In fact, Robbins stands at 6-foot-7-inches, a full six inches taller than Weissbluth who is 6-foot-1.
But Weissbluth and Robbins has found a common cause and they have clearly connected.
“You need to trust and respect one another,” Robbins says. “If you don’t trust them it doesn’t happen. We’ve got the same motive. We’re system thinkers. I don’t know anyone else who has a platform built that he has. I’m blown away by that. I think Elliot has trust in me. This is what makes a good partnership. We’re opting in because we want to do this. It’s a nice thing to do. Neither one of us has to do this.” See: How Tony Robbins co-opted Elliot Weissbluth (and HighTower data) and vice-versa.

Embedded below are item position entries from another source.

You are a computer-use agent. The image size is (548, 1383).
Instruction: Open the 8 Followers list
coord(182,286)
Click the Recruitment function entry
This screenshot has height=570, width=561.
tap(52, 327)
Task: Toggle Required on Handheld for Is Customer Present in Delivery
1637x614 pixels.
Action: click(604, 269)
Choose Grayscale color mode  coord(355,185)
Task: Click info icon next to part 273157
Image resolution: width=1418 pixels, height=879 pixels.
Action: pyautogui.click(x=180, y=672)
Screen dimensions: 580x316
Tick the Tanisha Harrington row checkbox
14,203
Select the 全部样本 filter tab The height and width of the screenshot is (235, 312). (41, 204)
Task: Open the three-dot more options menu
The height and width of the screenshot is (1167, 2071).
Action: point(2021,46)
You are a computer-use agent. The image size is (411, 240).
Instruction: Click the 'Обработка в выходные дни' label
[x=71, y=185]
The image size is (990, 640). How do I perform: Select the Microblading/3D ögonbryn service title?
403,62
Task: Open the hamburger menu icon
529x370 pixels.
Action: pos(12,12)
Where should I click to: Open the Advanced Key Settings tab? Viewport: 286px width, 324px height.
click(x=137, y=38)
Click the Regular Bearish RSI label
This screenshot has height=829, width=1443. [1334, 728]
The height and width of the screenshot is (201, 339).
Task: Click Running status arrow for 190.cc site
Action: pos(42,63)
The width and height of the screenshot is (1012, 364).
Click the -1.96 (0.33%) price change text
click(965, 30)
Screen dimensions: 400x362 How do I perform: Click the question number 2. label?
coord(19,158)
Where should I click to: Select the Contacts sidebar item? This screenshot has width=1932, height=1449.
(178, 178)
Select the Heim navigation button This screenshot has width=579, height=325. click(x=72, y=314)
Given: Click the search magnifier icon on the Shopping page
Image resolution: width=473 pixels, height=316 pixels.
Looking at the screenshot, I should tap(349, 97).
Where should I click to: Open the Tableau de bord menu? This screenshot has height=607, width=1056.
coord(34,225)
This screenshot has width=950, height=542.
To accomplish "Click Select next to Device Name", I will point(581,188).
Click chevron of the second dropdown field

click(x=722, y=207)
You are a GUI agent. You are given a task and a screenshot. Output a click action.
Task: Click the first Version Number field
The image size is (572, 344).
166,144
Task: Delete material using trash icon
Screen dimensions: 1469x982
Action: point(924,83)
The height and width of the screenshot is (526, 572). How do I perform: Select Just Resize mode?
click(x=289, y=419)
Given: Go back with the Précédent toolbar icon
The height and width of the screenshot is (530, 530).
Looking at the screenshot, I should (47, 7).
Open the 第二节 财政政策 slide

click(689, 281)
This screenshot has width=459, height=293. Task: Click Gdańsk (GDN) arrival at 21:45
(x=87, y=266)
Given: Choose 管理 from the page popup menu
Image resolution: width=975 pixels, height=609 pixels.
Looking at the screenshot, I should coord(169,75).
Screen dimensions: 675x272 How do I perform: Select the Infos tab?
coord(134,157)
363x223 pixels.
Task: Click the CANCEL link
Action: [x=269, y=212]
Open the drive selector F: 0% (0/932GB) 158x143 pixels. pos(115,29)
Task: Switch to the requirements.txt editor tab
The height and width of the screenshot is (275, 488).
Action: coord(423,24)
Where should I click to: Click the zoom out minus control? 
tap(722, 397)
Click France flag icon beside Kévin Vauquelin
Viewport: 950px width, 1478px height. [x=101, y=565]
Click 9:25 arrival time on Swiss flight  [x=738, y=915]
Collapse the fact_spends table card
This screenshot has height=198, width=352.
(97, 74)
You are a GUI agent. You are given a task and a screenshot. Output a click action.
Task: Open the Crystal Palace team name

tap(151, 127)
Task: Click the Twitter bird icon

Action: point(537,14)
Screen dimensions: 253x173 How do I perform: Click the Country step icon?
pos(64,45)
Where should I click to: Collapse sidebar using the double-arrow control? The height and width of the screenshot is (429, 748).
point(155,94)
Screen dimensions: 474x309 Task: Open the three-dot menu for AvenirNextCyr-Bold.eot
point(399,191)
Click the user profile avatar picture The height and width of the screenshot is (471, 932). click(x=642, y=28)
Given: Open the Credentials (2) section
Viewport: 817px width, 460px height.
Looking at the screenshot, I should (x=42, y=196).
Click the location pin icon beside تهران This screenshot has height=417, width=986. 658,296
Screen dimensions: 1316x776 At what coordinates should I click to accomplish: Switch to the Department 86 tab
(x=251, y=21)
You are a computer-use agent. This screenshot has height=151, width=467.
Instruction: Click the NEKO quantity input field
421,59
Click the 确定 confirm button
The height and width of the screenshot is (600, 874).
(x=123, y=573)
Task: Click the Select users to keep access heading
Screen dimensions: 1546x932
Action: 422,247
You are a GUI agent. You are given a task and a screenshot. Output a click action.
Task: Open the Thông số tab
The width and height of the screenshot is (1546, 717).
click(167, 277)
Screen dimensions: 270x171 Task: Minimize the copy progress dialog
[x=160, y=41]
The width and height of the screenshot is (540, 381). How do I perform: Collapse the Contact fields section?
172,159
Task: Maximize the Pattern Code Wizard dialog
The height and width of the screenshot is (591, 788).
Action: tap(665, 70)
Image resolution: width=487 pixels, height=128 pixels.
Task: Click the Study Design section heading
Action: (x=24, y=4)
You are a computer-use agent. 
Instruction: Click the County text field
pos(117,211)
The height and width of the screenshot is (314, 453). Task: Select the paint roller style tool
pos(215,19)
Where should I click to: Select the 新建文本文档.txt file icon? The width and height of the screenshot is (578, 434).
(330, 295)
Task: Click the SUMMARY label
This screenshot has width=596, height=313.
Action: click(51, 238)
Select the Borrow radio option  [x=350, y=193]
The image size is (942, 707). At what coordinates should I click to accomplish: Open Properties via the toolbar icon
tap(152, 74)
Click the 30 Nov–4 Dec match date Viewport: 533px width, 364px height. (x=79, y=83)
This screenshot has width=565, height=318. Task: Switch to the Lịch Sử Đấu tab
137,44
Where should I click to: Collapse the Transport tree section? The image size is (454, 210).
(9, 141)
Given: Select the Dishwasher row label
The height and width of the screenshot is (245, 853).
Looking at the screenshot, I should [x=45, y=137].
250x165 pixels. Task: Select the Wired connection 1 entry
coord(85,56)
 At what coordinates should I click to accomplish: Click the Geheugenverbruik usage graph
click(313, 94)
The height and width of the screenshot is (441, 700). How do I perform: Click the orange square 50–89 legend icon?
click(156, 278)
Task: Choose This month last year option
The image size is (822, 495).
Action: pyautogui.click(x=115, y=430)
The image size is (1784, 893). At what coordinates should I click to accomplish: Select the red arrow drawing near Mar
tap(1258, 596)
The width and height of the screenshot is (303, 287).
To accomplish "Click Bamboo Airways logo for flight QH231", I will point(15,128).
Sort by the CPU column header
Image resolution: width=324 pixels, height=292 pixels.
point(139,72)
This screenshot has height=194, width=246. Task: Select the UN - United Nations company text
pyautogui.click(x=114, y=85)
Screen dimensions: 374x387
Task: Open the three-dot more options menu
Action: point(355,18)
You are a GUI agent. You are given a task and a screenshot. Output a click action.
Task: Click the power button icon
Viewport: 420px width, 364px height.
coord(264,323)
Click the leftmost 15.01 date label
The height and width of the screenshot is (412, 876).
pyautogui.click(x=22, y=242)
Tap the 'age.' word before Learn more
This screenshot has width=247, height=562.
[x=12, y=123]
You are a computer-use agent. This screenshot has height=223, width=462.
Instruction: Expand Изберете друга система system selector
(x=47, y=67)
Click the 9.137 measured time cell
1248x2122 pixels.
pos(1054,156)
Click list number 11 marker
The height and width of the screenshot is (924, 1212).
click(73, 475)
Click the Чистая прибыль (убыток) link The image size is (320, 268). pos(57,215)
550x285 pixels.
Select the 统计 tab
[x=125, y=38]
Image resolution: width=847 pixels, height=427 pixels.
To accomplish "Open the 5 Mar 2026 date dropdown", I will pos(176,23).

7. He’s trying to get investors to understand complicated terms like asymmetric risk/reward
In Robbins’ years of researching the best investment minds of the nation, he’s found some common themes.
For instance, Kyle Bass, the founder of Hayman Capital Management, is relentless about his asymmetric risk/reward process he goes through for every single investment he makes. But Robbins takes that complicated topic and explains it to readers in an easy-to-understand manner — which is actually not easy to do at all.
Robbins uses a practical example to explain the concept that that Bass won’t invest a dollar unless he can make $5. Even if he’s wrong, four times out of five, he’s still going to succeed.
“He never risked more than six cents to make a dollar. You can be wrong 15 times and still make money,” Robbins says. See: First, own all the risk.
8. Investors can learn from the best
Some might believe that talking to regular investors is important, but Robbins wanted to talk to the best investors so he could share their secrets.
“The average person thinks these old white guys are billionaires and took big risks. Here’s what they did. They work furiously hard to take small risks with huge rewards,” Robbins says.
For example, one top investment leader Ray Dalio, founder and co-chief investment officer of Bridgewater Associates. Bridgewater is one of the nation’s largest hedge funds with close to $160 billion in assets, was remarkable to Robbins.
Robbins spent 18 hours trying to prepare his interview with Dalio.
“This will blow your mind and change your life,” Robbins writes about Dalio’s perspective.
9. He was raised poor
A person’s relationship with money is emotional and Robbins says growing up poor has always made him want to help people with finance. Anyone who knows what it is like to not have a ton of money will never forget that experience and it will shape that person for the rest of their lives.
In fact, Robbins works closely with the non-profit Swipe-Out Starvation to provide meals to more than 100 million people a year.
“I grew up really poor. We’d go outside and find out our car was repossessed and there was no food at Thanksgiving. When 2008 hit, I got pissed off. I went crazy. I kept thinking the government would do something about it and I became obsessed to find a way to help.”